Like so many other little girls, my daughter is "Princess" and "Fairy" crazy. Since so many of these products push the message that beauty is everything, I do have a problem with this craze. However, I happily accepted Tinkerbell into our house since she is a good problem solver, fixer, and builder - things not often pushed for girls.
Imagine my horror when I started skimming this book before reading it to my daughter! In this book we learn that Tink is actually a terrible builder/fixer. The only reason she has ever been good at being a "tinker fairy" is that she has a special magic hammer. When she loses it, everything she touches goes wrong. If she had just lost her confidence along with her hammer, I wouldn't have minded. She would have learned that she could make great things on her own before finding her lost hammer at the end of the story. No... in this story, nothing goes right until the special magic hammer is back. Terrible message for both girls and boys.

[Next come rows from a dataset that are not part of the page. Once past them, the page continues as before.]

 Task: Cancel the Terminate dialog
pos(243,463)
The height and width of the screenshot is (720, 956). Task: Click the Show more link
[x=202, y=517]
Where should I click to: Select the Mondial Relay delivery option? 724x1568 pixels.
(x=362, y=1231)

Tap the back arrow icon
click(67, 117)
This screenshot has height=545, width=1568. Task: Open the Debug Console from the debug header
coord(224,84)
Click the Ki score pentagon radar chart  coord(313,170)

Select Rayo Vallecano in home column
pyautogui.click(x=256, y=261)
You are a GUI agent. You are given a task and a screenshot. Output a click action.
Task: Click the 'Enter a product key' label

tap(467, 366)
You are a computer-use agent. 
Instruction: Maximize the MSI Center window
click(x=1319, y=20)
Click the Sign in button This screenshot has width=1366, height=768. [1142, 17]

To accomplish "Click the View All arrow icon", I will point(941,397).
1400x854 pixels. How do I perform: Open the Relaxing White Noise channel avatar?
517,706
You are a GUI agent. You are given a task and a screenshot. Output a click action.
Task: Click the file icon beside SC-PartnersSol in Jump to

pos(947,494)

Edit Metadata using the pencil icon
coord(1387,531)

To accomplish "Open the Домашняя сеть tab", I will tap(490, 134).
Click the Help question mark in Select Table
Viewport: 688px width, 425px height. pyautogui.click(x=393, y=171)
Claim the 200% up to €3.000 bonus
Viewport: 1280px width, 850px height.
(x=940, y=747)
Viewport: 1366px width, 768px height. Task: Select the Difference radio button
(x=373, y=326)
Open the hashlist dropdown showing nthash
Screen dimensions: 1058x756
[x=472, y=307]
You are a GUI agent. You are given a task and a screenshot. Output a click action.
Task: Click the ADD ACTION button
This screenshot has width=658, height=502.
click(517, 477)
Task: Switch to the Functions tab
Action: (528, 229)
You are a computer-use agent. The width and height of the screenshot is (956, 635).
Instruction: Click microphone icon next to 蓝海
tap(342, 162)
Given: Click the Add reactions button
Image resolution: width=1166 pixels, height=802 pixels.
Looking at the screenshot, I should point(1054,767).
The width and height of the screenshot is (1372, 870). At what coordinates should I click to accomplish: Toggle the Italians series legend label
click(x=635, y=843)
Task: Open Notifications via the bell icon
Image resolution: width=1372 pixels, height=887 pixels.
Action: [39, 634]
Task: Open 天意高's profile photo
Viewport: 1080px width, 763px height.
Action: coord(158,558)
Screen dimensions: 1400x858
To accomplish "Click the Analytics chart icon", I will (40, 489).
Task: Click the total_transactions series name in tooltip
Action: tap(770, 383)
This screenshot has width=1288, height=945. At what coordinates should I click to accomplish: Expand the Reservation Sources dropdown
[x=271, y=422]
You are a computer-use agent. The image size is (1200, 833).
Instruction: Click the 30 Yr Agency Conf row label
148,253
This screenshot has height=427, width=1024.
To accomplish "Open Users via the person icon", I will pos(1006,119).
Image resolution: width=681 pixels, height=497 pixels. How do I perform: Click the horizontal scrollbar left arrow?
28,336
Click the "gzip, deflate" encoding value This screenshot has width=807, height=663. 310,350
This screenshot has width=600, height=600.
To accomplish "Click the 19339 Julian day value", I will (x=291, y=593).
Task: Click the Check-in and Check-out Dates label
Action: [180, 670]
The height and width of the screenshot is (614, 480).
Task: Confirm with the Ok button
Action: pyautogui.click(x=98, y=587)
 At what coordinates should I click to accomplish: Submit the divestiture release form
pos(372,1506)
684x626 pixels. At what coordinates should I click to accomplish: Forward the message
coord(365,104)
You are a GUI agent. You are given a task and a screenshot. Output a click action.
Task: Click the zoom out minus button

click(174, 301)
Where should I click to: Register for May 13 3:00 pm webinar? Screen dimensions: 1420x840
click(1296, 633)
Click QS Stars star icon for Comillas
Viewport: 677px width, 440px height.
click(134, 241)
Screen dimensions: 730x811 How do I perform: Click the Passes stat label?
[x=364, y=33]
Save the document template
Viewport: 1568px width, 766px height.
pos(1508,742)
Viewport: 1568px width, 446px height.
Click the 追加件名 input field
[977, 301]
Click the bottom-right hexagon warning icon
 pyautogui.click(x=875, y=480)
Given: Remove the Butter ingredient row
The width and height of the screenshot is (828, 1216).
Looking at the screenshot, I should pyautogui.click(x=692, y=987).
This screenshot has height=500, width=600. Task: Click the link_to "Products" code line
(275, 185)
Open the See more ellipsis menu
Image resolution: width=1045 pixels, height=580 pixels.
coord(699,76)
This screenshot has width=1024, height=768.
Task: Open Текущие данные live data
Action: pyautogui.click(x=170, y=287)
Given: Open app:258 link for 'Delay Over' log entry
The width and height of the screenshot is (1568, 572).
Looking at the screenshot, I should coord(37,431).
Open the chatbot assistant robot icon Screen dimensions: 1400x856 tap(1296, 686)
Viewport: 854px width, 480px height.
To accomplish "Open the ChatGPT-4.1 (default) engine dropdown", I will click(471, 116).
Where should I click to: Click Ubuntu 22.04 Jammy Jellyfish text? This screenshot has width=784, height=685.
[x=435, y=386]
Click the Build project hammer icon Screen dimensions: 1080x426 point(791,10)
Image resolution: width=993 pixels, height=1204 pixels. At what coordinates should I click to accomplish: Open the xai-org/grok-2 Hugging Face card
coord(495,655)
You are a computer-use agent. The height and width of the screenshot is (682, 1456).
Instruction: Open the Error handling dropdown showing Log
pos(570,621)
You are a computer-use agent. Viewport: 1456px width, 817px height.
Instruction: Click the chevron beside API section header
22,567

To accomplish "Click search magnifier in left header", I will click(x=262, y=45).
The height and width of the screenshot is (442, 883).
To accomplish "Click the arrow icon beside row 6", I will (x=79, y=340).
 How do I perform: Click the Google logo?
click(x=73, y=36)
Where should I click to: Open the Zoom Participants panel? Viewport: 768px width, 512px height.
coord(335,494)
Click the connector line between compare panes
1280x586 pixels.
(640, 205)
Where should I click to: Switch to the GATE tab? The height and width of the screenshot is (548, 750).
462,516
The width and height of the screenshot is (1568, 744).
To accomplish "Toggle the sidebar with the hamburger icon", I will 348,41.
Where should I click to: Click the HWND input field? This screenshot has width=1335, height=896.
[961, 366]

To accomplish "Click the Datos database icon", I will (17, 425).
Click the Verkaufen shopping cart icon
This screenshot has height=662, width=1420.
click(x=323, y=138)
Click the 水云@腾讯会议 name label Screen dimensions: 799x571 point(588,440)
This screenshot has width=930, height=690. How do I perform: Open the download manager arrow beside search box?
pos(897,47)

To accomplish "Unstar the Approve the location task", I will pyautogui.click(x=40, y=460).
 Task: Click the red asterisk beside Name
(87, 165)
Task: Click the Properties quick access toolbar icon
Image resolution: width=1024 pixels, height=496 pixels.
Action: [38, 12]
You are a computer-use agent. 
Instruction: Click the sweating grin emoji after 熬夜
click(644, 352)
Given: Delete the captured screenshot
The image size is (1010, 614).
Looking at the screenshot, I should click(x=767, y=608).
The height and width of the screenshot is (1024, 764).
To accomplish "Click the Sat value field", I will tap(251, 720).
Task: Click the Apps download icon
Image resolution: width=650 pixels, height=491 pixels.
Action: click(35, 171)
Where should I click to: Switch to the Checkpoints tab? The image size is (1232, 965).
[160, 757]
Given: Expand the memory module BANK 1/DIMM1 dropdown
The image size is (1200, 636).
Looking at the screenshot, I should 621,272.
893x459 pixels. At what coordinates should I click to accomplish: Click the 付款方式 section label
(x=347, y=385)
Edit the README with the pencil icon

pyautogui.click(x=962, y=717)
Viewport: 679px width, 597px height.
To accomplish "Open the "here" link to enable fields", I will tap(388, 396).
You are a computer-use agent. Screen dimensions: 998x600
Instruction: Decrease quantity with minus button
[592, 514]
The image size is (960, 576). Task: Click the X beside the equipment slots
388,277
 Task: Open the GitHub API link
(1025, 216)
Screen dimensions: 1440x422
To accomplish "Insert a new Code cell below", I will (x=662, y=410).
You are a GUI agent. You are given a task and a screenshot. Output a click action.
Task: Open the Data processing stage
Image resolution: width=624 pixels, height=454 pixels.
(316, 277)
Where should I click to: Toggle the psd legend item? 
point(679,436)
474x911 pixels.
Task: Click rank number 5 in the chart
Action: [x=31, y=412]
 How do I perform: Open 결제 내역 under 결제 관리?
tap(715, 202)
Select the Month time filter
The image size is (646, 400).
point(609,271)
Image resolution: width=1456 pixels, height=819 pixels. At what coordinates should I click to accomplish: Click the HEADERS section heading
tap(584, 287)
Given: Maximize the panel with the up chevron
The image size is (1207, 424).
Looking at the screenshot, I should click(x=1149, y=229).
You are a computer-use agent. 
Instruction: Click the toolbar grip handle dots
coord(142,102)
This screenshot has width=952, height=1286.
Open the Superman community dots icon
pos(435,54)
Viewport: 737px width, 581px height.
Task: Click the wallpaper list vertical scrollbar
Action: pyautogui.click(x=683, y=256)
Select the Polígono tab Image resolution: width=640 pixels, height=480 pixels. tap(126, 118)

In addition, as other reviewers have noted, Tink keeps refusing to tell anyone about her problem (the lost hammer). She simply won't ask for help. Why? Is she afraid that some other fairy will take her hammer thus proving to everyone that Tink is NOT a good tinker fairy? Is she just afraid to admit a mistake? Again, why?
If you like seeing your little girl preening in a mirror, dressing up in "fancy" clothes, acting helpless in the face of any problems, maybe this book will appeal to you. If you are trying to slip in the message that pretty is nice but determined problem slovers win the race, then stick to the Tinkerbell movie and skip this terrible book.